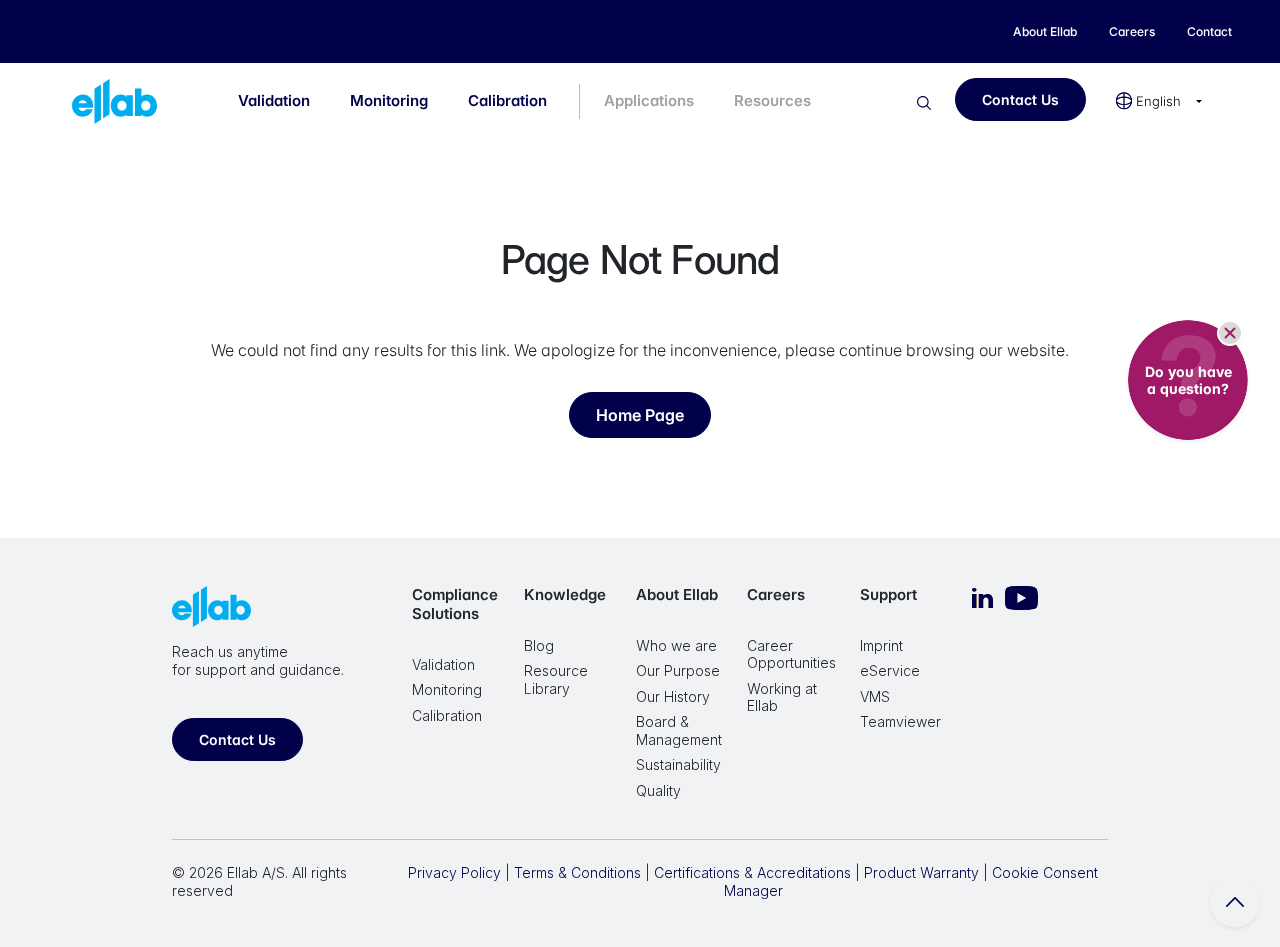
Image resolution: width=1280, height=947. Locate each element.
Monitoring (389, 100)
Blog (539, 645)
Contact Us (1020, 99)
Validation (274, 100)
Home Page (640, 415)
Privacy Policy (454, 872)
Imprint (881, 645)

= = = =

**TASK DETAILS:**
Without any of the pictures, repeat the entries above word for word.

**RESULT:**
Image resolution: width=1280, height=947. Locate each element.
Monitoring (389, 100)
Blog (539, 645)
Contact Us (1020, 99)
Validation (274, 100)
Home Page (640, 415)
Privacy Policy (454, 872)
Imprint (881, 645)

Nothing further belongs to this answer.